Repeated defeat by dominant animals causes a depression-like syndrome in mice that is accompanied at the molecular level by changes in gene expression in the hippocampus, according to an article published online February 26th by Nature Neuroscience.

Researchers found that silencer molecules had halted gene expression for a key protein in the hippocampus in mice that had developed the social-withdrawal behaviors. By activating a compensatory mechanism, an antidepressant temporarily restored animals’ sociability and protein expression, the silencer molecules blocked gene expression after the antidepressant was discontinued.
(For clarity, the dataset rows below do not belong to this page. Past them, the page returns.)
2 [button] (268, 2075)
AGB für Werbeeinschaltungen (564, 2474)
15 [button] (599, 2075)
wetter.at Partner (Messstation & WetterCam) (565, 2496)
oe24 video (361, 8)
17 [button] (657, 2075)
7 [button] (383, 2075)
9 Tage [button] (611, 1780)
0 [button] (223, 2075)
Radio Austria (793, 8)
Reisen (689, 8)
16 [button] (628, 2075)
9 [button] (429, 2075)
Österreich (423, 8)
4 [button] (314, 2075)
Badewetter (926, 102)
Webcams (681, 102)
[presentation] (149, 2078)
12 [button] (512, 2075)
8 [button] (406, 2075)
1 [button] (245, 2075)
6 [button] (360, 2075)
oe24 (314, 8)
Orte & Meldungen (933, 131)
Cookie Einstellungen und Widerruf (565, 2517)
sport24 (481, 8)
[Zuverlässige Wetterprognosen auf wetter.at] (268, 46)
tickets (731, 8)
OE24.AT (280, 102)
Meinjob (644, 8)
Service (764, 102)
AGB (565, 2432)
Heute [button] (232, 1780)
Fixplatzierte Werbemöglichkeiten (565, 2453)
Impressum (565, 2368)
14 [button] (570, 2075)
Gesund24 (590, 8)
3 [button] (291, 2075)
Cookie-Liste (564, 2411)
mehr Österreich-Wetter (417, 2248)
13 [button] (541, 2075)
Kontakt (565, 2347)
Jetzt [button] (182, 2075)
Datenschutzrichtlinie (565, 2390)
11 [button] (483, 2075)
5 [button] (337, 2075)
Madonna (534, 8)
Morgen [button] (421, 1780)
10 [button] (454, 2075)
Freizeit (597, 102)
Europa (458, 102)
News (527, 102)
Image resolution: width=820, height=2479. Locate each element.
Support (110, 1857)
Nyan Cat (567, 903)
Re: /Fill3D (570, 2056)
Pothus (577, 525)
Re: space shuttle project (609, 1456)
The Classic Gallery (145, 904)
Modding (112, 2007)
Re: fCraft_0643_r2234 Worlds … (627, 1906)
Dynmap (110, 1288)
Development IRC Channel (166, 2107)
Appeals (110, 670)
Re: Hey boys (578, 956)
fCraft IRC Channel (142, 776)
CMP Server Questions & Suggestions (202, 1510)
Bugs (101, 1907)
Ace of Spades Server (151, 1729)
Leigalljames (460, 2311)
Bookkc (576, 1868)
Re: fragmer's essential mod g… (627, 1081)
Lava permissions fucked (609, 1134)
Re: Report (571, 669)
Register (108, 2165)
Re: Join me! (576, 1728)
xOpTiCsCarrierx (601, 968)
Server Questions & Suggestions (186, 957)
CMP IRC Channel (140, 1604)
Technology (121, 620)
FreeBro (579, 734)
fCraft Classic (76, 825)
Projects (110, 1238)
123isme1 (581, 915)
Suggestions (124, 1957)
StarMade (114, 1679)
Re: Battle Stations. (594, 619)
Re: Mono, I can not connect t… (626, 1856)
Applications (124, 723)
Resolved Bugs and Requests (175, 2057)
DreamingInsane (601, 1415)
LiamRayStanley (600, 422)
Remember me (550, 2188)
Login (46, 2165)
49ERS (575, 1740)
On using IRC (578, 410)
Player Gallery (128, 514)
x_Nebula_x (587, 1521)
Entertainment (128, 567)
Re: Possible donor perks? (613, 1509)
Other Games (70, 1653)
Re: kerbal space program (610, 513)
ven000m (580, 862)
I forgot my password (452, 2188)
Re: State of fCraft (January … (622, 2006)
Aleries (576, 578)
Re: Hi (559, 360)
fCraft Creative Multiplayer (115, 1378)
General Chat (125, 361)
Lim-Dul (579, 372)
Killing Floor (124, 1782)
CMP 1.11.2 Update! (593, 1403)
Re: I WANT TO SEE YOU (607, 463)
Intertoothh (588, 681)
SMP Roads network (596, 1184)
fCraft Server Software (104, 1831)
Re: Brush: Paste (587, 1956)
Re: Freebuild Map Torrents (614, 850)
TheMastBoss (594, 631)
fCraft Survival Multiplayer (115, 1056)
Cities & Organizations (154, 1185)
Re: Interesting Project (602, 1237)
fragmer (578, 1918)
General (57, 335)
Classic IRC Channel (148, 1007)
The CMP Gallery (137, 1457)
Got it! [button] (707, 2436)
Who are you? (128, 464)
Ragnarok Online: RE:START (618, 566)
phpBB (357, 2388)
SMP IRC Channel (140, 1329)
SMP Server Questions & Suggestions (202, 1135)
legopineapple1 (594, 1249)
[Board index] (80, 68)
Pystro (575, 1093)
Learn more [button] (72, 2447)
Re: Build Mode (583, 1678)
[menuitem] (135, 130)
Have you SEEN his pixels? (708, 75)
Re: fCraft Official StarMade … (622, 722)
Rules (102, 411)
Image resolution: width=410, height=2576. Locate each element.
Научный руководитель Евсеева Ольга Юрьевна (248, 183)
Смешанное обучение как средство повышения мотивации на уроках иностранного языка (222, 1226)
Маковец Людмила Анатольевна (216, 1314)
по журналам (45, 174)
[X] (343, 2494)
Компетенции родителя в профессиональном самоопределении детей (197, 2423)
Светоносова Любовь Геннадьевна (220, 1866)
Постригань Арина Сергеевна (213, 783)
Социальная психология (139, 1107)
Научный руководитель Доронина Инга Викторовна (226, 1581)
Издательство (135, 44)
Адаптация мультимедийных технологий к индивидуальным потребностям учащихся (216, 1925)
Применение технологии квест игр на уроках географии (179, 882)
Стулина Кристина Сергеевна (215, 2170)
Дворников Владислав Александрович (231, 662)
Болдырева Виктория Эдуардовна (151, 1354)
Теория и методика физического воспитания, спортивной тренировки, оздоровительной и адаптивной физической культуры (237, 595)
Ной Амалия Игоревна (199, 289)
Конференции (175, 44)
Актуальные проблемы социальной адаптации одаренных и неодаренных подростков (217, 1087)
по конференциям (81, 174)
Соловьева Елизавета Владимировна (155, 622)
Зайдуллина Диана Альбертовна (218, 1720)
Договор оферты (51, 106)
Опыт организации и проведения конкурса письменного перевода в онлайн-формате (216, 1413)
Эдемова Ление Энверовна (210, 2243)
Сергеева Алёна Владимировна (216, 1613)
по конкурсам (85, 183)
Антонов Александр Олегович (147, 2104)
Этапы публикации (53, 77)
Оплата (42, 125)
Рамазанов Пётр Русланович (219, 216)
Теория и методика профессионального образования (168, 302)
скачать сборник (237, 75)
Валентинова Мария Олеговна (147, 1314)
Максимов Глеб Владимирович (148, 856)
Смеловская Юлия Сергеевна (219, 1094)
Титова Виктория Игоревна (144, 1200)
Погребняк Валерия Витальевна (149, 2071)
A true cure for depression would likely have to target this persistent stress-induced scar, said the researchers, led by Eric Nestler, MD, of The University of Texas Southwestern Medical Center.

In the study, mice exposed to aggression by a different dominant mouse daily for 10 days became socially defeated; they vigorously avoided other mice, even weeks later. Expression of a representative gene in the hippocampus decreased three-fold and remained suppressed for weeks. However, chronic treatment with imipramine restored expression of the gene for brain derived neurotrophic factor (BDNF) to normal levels and reversed the social withdrawal behavior. BDNF in the hippocampus has been linked to memory, learning and depression, but Nestler said social defeat stress probably similarly affects other genes there as well.

The researchers pinpointed how social defeat changes the BDNF gene’s internal machinery. They traced the gene expression changes to long-lasting modifications in histones, proteins that regulate the turning on-and-off of genes via a process called methylation. Methyl groups, the silencer molecules, attach themselves to the histones, turning off the gene. Notably, imipramine was unable to remove these silencer molecules, suggesting that they remained a latent source of vulnerability to future depression-like responses to stress.

Imipramine reversed the suppressed BDNF gene expression by triggering a compensatory mechanism, acetylation, in which molecular activators attach themselves to the gene and overcome the silencer molecules. Imipramine turned off an enzyme (Hdac5) that degrades the activators, allowing them to accumulate.
“The molecular scar induced by chronic stress in the hippocampus, and perhaps elsewhere in the brain, can’t be easily reversed,” said Nestler. “To really cure depression, we probably need to find new treatments that can remove the silencer molecules.”